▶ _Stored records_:
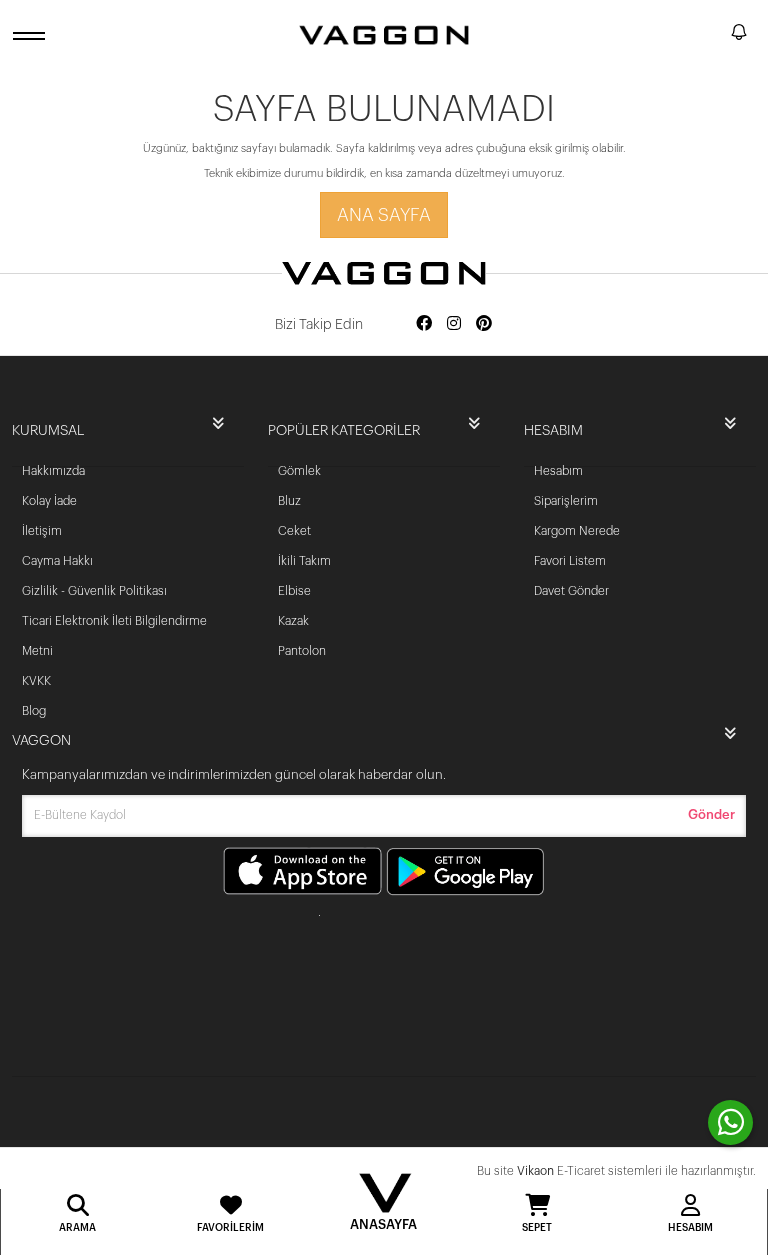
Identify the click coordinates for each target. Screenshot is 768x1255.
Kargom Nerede (577, 531)
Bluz (289, 501)
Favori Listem (570, 561)
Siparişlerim (566, 501)
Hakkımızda (53, 471)
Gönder (711, 814)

▶ _What you will do_: Would you write out each entry word for word and omit the images?

▶ _Your response_:
Identify the click coordinates for each target. Screenshot is 768x1255.
Kargom Nerede (577, 531)
Bluz (289, 501)
Favori Listem (570, 561)
Siparişlerim (566, 501)
Hakkımızda (53, 471)
Gönder (711, 814)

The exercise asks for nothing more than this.